There are usually a few images and addresses per story, and 1 or 2 categories. The NewsStories table has about 10,000 articles.
The trouble is that the performance is rather slow (in the order of 15-20 seconds, although it does vary quite a bit and sometimes drops to as low as 5 seconds).
I was wondering if there's a better way of organizing the query to speed it up (I'm quite new to SQL).
In particular it seems quite wasteful that the number of rows for a given story is multiplied by the number of images times the number of addresses times the number of categories.
I'm essentially trying to reconstruct the properties of the News story into a single object which I can manipulate in a frontend.
Here's the explain (apologies if the formatting doesn't come out correctly). I'm guessing I'm not indexing Addresses properly if it's "Using where". Is that correct?
id select_type table type possible_keys key key_len ref rows Extra
1 SIMPLE Addresses ALL NULL NULL NULL NULL 6640 Using where
1 SIMPLE NewsStories eq_ref PRIMARY PRIMARY 767 NewsStories.Addresses.story_id 1 Using where
1 SIMPLE Images ref PRIMARY PRIMARY 767 NewsStories.NewsStories.id 1 Using index
1 SIMPLE Categories ref PRIMARY PRIMARY 767 NewsStories.NewStories.id 1
CREATE [UNIQUE|FULLTEXT|SPATIAL] INDEX index_name [index_type] ON tbl_name (index_col_name,...) [index_type]
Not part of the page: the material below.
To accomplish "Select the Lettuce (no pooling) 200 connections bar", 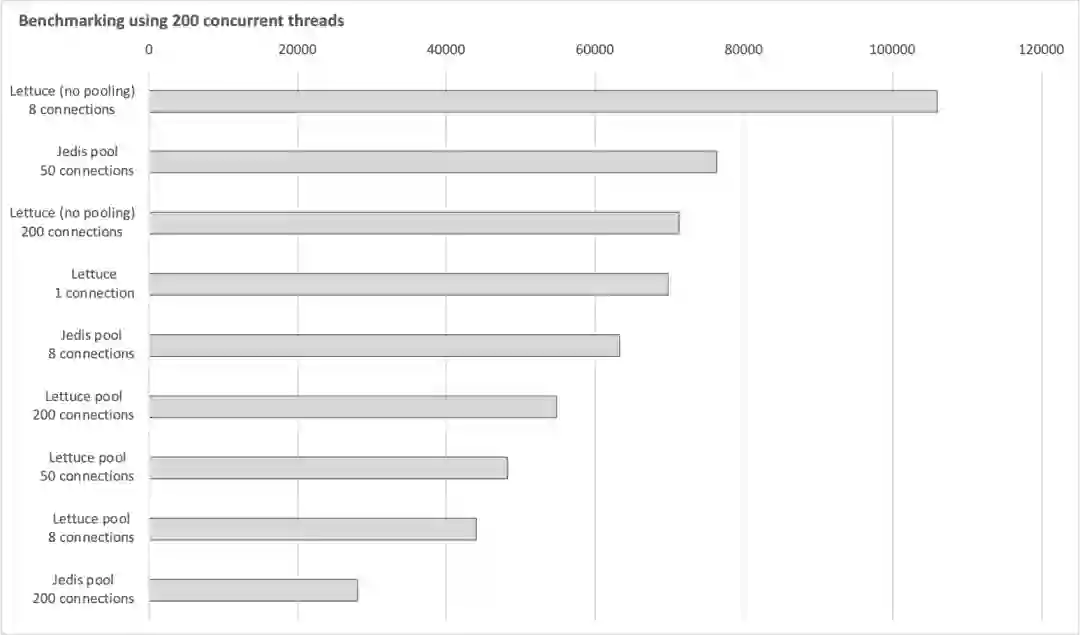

index_col_name: col_name [(length)] [ASC | DESC]
index_type: USING {BTREE | HASH}
Check if you really have to select every column in all of the tables? If not, make sure that you only select the columns that you need, avoid using select*
Double check if you really need LEFT JOINS, if no, use INNER JOINs.
If performance is still an issue after you're done tweaking your query, consider denormalizing your schema to eliminate joins
You may also want to consider reducing the load on the database by using caching applications like sphinxsearch and memcached
Check none of your joins are to views rather than actual tables
references:
http://dev.mysql.com/doc/refman/5.0/en/create-index.html
Check none of your joins are to views rather than actual tables
. (y) - NullPointer
Make sure your tables are properly indexed. You need to have an index for every column you use to to select data, otherwise MySQL will go through every row in the table.
Try explaining the query (EXPLAIN SELECT * FROM ...etc
) in the MySQL console to see how MySQL treats the tables internally. Paste the results into your question for additional help.